Pemain Laskar Rencong kali itu begitu dimanjakan Dimurthala. Mereka bahkan menjalani latihan di luar negeri. Sesuatu yang jarang dirasakan pemain Persiraja selama ini. "Kualitas jersey yang kami pakai saat itu sama seperti yang dipakai klub-klub Eropa," kenang M Daan, legenda hidup Persiraja.

Pria berpostur besar ini semasa mudanya dikenal punya tendangan super geledek. Dia juga mengaku termasuk pemain "jahil" di antara rekan-rekannya, namun dia sangat disukai manajer, serta seluruh skuad.

Kata M Daan, kebersamaan itulah yang menjadi kunci sehingga mereka bisa berprestasi. "Perhatian manajer (Dimurthala) kepada tim cukup bagus. Dia tak segan-segan merogoh kocek pribadi untuk pemain, terutama mengobati mereka yang sedang sakit," ungkap M Daan.

Pria yang berposisi sebagai gelandang serang saat masih aktif bermain ini mengatakan, dirinya punya kesan mendalam dengan Dimurthala. Kata M Daan, pada suatu ketika dia nyaris membatalkan ikut tim tur ke Sumatera Utara, karena isterinya sedang sakit.

Tahu orang yang dicintai pemainnya sedang sakit, atas inisiatif sendiri, Dimur-- begitu panggilan akrabnya --langsung mendatangi rumah M Daan. Sang isteri pun saat itu juga dibawa ke rumah sakit Zainal Abidin untuk diobati.

Dalam pikiran M Daan, sang manajer tak ingin masalah keluarga mengganggu penampilan pemainnya di lapangan. Akhirnya terbukti, timnya yang tampil kompak malah berhasil menang pada laga eksebisi tersebut.

"Secara pribadi saya berhutang budi dengan beliau. Secara tim atau pun tokoh olahraga, beliau sangat pantas menjadi panutan. Dedikasinya tak perlu diragukan lagi, sudah terbukti. Puluhan karung cengkeh dijualnya untuk menghidupi olahraga di Aceh," urai M Daan panjang lebar.

Itu pula yang membuat pria berkulit gelap ini berani bertaruh, hingga kini Aceh belum punya sosok semacam Dimurthala. "Sulit mencari orang yang ikhlas dan tulus seperti Pak Dimur," ucap pensiunan pegawai negeri ini.

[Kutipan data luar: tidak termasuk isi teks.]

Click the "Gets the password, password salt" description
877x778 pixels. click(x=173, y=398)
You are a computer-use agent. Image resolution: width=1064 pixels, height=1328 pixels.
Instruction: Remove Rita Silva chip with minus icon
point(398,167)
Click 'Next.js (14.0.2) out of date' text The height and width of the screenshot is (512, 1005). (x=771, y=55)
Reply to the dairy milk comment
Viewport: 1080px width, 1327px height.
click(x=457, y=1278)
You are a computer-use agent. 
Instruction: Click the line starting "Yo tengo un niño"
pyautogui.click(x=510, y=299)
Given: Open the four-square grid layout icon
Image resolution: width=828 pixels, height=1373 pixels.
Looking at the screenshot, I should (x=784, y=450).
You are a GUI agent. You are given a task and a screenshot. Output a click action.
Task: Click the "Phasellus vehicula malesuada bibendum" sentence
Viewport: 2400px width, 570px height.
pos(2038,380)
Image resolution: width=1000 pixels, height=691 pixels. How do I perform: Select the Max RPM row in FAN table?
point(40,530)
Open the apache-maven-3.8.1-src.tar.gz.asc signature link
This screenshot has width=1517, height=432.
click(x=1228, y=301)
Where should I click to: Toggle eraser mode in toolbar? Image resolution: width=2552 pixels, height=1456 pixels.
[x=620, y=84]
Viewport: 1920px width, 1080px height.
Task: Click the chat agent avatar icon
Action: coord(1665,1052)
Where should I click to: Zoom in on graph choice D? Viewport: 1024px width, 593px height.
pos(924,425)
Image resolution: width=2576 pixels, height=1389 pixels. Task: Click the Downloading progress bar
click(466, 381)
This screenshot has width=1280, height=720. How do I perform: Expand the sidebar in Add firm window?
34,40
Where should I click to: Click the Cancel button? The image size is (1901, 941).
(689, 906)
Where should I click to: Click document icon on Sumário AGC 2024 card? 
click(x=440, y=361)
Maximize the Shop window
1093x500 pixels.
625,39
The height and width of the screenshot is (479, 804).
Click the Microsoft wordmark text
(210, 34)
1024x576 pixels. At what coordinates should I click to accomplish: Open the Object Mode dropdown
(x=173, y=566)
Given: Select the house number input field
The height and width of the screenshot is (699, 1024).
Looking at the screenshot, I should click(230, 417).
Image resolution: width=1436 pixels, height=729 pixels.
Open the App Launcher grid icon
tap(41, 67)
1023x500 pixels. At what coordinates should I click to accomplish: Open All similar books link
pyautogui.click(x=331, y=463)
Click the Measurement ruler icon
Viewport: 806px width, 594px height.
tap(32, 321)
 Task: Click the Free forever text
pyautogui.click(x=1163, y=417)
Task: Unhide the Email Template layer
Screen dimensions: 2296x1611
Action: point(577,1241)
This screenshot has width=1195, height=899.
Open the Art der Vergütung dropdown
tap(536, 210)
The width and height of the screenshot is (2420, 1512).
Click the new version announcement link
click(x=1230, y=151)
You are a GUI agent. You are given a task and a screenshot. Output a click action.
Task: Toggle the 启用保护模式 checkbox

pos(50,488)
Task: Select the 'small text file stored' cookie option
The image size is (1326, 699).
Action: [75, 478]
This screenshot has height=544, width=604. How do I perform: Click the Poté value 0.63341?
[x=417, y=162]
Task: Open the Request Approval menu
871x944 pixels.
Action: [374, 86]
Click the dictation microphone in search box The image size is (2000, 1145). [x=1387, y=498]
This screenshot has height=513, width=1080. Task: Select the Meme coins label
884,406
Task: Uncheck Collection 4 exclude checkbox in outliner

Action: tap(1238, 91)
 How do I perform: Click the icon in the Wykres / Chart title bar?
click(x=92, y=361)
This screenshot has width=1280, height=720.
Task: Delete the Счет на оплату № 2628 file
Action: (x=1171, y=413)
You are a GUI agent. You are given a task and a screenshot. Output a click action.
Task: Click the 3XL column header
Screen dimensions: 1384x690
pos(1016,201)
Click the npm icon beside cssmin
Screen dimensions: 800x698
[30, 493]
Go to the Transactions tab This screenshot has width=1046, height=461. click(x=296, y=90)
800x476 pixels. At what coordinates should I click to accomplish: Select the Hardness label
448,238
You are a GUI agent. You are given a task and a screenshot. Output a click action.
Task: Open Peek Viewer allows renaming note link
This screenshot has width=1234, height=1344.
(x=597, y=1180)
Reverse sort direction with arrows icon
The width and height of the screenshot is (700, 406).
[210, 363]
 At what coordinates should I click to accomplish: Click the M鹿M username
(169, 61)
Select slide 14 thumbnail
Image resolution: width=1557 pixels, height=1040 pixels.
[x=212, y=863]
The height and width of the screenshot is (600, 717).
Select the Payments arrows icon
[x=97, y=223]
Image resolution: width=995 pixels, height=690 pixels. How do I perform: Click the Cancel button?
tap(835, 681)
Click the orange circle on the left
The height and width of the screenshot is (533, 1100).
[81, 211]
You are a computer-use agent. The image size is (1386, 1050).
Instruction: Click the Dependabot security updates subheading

Asri Soelaiman, Maulisman Hanafiah dan M Daan punya pandangan yang sama dalam mengomentari sosok idola ini. "Saya berani bertaruh, kalau Dimur masih hidup, Persiraja dan mungkin saja cabang olahraga yang lain tak akan seperti ini," tukas Asri.

Makanya Asri amat merindukan lahirnya pengganti Dimurthala di Aceh. Dia berharap sepatutnya ada pengusaha sekarang yang mengikut jejak lelaki kelahiran Pelanggahan, Banda Aceh itu. Dimur sendiri wafat pada suatu hari di tahun 1986. Dia pengusaha yang juga cinta olahraga.

"Untuk membangkitkan kembali gairah olahraga, perlu peran masyarakat, dalam hal ini pengusaha yang bersedia menjadi bapak angkat. Kalau tidak ya, akan seperti ini terus nasib kita. Tidak dapat sponsor, tak ada dana," ulas Asri.

Maulisman juga mengakui, tak mungkin berharap terlalu banyak pada pemerintah. "Masyarakat pengusaha juga patut turun tangan untuk mengairahkan kembali olahraga kita. Ini yang tak ada sekarang di Aceh," ungkap dia. "Padalah kita merindukan orang macam Dimurthala."